A - Le dirigeant doit utiliser les biens de l’entreprise
La première condition qui doit être présente pour qu’un abus de bien sociaux soit caractérisé tient à ce que le dirigeant doit avoir utilisé à son compte, des biens appartenant à l’entreprise. Peu importe que cet usage soit temporaire ou définitif, et peu importe qu’il y ait ou non une appropriation de ces biens. Ce qui est sanctionné est l’usage.
En pratique, les exemples qui nous sont donnés par la jurisprudence sont très variés :
- une utilisation de matériel de l’entreprise pour effectuer des réparations à son domicile
- des emplois fictifs (Cass. crim., 28 mai 2003, nº 02-83.544)
- se fait payer des dettes de jeu (Cass. crim., 6 mars 1974, nº 73-90.640)
- faire payer par l’entreprise des contraventions
- s’octroyer un prêt à un taux anormalement bas
- appropriation de sommes versées en paiement de marchandises appartenant à l’entreprise
- prendre de l’argent dans la caisse de l’entreprise (Cass. crim., 8 mars 1967, nº 65-93.757)

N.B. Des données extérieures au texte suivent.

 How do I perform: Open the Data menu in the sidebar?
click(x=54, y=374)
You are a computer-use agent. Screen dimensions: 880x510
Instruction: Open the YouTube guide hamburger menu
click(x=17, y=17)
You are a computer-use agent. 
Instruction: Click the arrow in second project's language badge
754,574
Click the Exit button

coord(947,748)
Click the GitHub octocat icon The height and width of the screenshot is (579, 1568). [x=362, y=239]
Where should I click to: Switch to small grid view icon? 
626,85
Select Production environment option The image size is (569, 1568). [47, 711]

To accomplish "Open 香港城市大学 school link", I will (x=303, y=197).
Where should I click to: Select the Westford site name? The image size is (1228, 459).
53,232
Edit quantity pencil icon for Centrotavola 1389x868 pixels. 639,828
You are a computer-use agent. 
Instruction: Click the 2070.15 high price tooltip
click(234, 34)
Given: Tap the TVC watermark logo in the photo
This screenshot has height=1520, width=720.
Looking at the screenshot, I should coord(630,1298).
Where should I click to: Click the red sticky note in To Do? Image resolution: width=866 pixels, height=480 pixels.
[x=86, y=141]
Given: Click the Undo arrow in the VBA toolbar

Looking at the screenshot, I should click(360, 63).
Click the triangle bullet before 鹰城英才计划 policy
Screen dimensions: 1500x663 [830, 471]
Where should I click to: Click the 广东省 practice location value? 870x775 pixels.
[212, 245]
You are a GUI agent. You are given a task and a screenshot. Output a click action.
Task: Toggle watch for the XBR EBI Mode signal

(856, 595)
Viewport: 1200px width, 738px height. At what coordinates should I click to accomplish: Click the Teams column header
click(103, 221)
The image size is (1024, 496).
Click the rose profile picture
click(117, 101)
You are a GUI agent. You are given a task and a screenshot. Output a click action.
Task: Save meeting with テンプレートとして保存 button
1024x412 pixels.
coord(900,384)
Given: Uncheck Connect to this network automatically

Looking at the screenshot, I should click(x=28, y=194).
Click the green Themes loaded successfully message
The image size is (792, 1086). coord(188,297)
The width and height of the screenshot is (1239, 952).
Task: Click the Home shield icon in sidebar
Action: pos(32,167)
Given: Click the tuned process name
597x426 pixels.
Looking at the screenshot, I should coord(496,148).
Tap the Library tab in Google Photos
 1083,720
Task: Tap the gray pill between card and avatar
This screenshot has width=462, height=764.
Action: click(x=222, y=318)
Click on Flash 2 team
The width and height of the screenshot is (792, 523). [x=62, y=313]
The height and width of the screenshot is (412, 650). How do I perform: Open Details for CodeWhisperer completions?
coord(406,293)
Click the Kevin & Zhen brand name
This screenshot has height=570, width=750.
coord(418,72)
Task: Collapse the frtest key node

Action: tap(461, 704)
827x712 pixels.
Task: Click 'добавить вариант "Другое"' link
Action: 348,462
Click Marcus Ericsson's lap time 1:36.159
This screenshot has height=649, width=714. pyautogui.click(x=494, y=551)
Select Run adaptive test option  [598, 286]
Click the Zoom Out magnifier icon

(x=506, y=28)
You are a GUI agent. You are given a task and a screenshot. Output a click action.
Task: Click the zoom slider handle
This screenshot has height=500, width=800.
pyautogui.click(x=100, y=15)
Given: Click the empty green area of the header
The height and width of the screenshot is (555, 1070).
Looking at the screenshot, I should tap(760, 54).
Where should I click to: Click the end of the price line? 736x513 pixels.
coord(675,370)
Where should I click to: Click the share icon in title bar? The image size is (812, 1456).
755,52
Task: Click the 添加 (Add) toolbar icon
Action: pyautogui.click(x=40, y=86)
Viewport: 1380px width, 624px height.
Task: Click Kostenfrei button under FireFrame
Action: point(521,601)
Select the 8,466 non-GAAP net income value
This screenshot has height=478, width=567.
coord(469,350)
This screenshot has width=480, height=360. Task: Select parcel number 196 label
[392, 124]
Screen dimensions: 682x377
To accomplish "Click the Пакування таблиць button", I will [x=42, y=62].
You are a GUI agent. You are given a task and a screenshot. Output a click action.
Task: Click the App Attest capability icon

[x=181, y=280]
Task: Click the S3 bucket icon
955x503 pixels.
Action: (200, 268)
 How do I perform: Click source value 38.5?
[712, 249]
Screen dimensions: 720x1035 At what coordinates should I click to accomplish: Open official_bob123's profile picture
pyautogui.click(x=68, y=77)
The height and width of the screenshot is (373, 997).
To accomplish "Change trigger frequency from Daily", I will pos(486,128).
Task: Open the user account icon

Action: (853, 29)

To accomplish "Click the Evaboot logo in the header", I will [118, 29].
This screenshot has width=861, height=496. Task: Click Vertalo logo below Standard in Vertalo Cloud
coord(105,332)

- s’accorder une rémunération manifestement excessive
B - L’usage de ces biens doit être contraire aux intérêts de l’entreprise
La seconde condition qui doit être présente tient au fait que l’acte doit être contraire aux intérêts de l’entreprise. En effet, lorsque le dirigent agit dans l’intérêt de la société, il agit évidemment dans le cadre du mandat qui lui a été attribué, c’est donc une distinction essentielle.
L’appréciation se fait au cas par cas par la jurisprudence qui doit déterminer dans quelle mesure l’entreprise a intérêt à la réalisation d’une opération donnée.
II - L’élément intentionnel
Dans toutes les infractions pénales, il doit y avoir deux conditions qui doivent être réunies pour qu’une infraction puisse être constituée : un élément matériel (un fait), ainsi qu’un élément intentionnel, autrement dit la volonté de la personne en question.
L’abus de bien sociaux requiert en cela deux composantes intentionnelles : une mauvaise foi de la part du dirigeant, et la recherche d’un intérêt personnel.
A - Le dirigeant doit être de mauvaise foi
La mauvaise foi est, en matière d’abus de bien sociaux, l’intention du dirigeant de commettre un acte contraire à l’intérêt de la société, en toute connaissance de cause. Elle est relativement simple à établir lorsque le dirigeant commet des actes dans lesquels il tire un bénéfice personnel immédiat, comme le fait de se payer des vacances personnelles sur le compte de l’entreprise.
En pratique la jurisprudence tend à considérer que le dirigeant est de mauvaise foi, si l’acte porte atteinte à l’intérêt de la société, le dirigeant étant censé être en mesure de porter la pleine mesure de ses actes.
B - Le dirigeant doit rechercher un intérêt personnel
La seconde condition tient au fait que le dirigeant doit satisfaire un intérêt personnel dans l’opération. Cet intérêt est un élément essentiel, car il va permettre de déterminer si le dirigeant a commis une faute pénale ou une simple erreur de gestion.
Par exemple, dépenser 20.000€ dans du matériel de photographie peut être une faute de gestion pour l’entreprise, si elle n’en a pas vraiment l’usage, mais le délit d’abus de biens sociaux sera caractérisé si le dirigeant utilise en réalité ce matériel photo pour ses besoins personnels.
L’entrepreneur ou le dirigeant n’a pas besoin d’être directement le bénéficiaire des avantages indus pour que le délit soit constitué, le fait de satisfaire les intérêts de ses proches, des ses parents, de relations politiques ou de sa maîtresse peuvent également révéler l’infraction pénale.